How do I print the time (in ms) in a Windows batch file?

I want to measure the time that passes between lines in my batch file, but Windows's "time /T" does not print milliseconds.

Is there a tiny 3rd party command line utility that does this perhaps?

echo %time% won't help because it's evaluated just once and thus prints the same time every time.

+1  A: 

Maybe this tool could help? It doesn't return the time, but it is a good tool to measure the time a command takes.

Stefan
Thanks, +1 helpful. But still interesting why there's no simple time print in batch...
Assaf Lavie
+2  A: 

%time% should work, provided enough time has elapsed between calls:

@echo OFF

@echo %time%
ping -n 1 -w 1 127.0.0.1 1>nul
@echo %time%

On my system I get the following output:

6:46:13.50
6:46:13.60

Patrick Cuff
On my machine it shows the same time even if I sleep between calls.
Assaf Lavie
Can you post the code for the batch file that you're trying to profile?
Patrick Cuff
nm, I'm an idiot. :)
Assaf Lavie
I doubt that :) What was the issue?
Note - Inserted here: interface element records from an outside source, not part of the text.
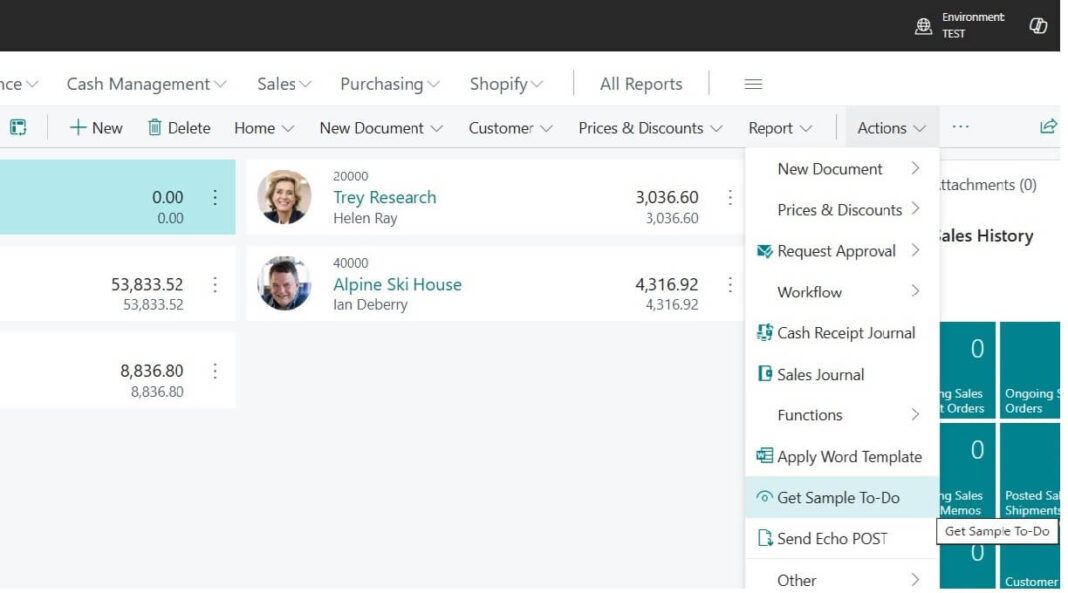Click the more options ellipsis after Actions
Image resolution: width=1068 pixels, height=593 pixels.
(960, 127)
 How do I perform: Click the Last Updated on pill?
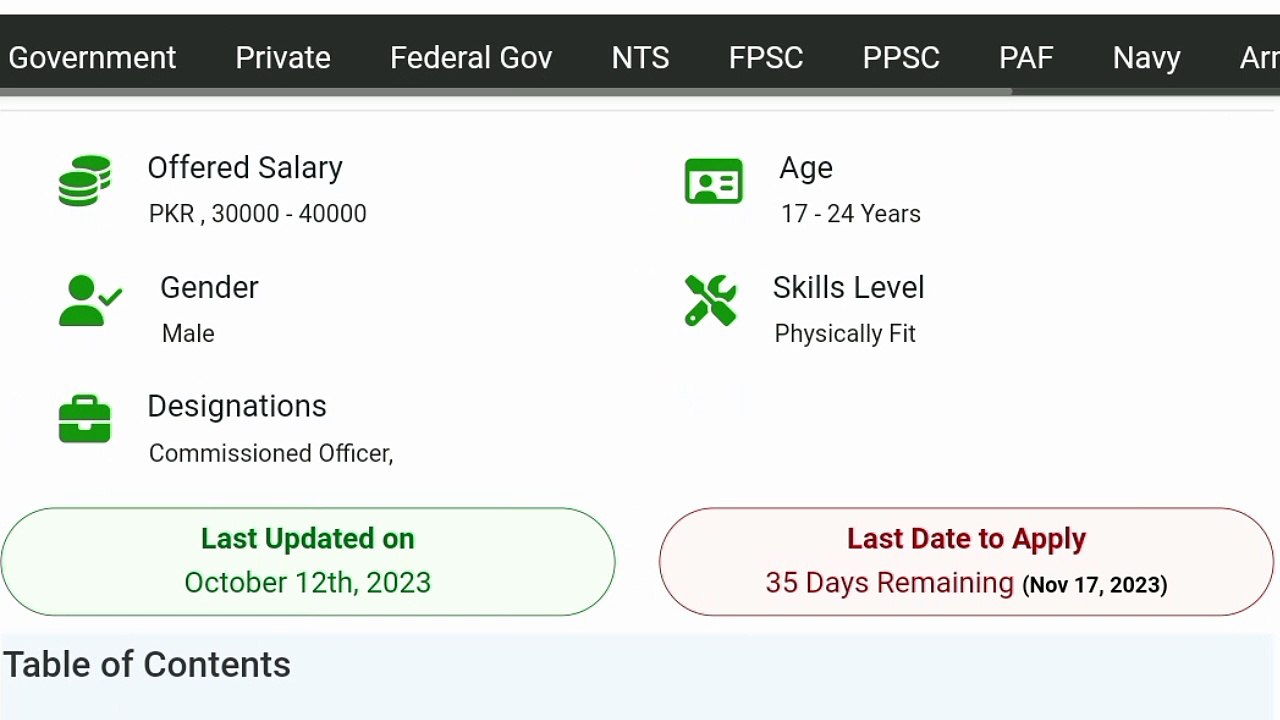pyautogui.click(x=308, y=561)
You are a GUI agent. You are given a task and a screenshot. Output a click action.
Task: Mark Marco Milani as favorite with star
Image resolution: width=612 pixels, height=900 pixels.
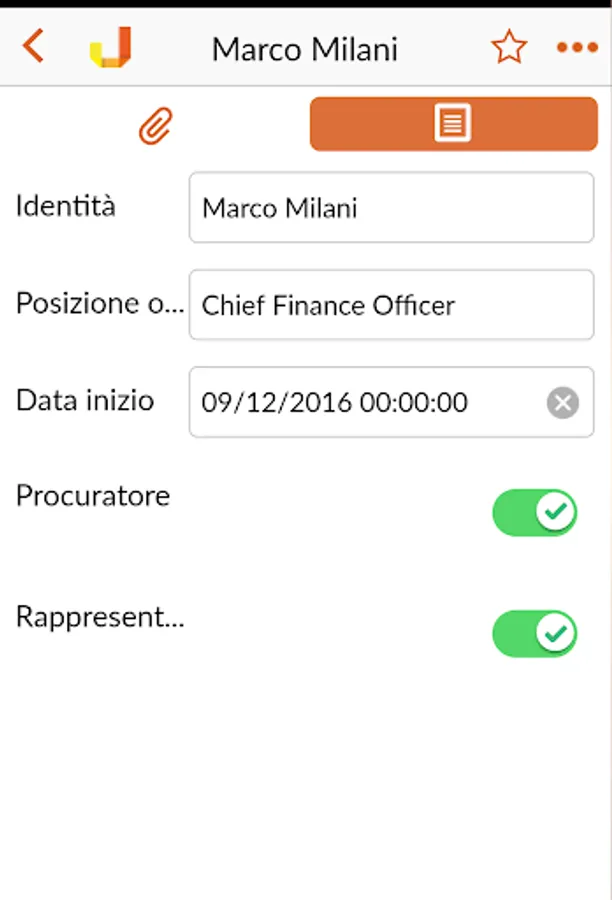tap(509, 47)
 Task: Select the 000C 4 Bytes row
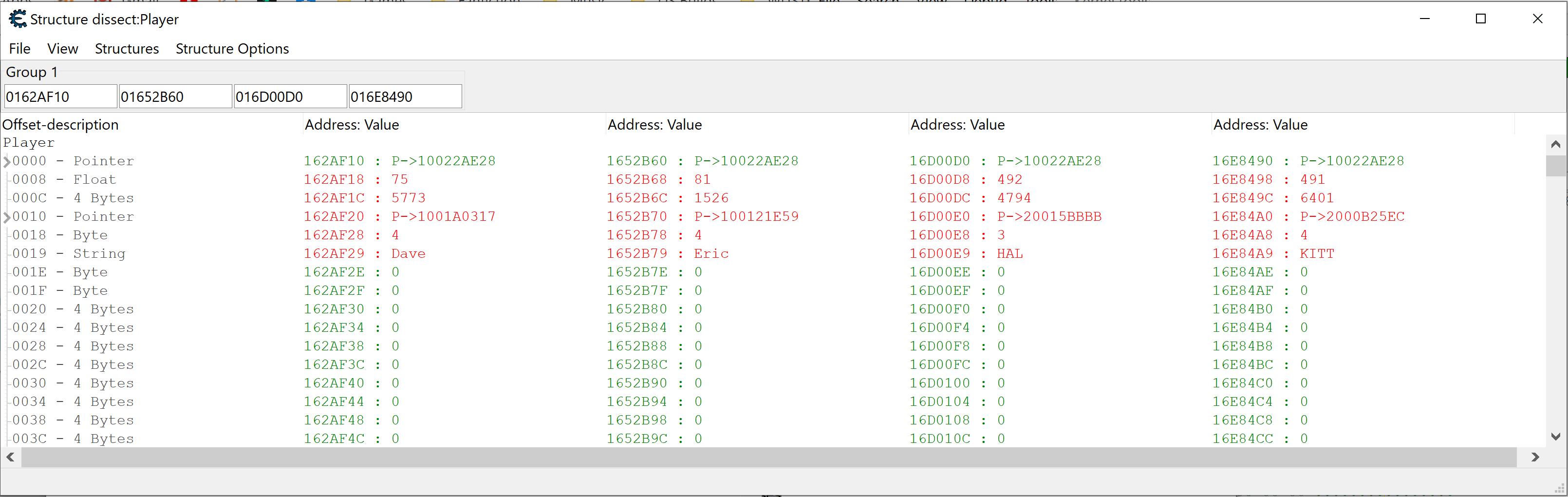(x=73, y=199)

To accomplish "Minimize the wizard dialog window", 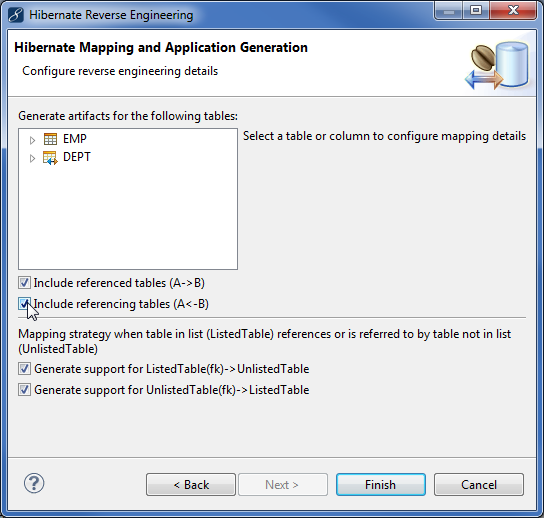I will point(448,11).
Would sharing it here help others who run into the same thing?
Patrick Cuff
A: 

If you're doing something like

for /l %%i in (1,1,500) do @echo %time%

or

if foo (
    echo %time%
    do_something
    echo %time%
)

then you could simply put a setlocal enabledelayedexpansion at the beginning of your batch file and use !time! instead of %time% which gets evaluated on execution, not on parsing the line (which includes complete blocks enclosed in parentheses).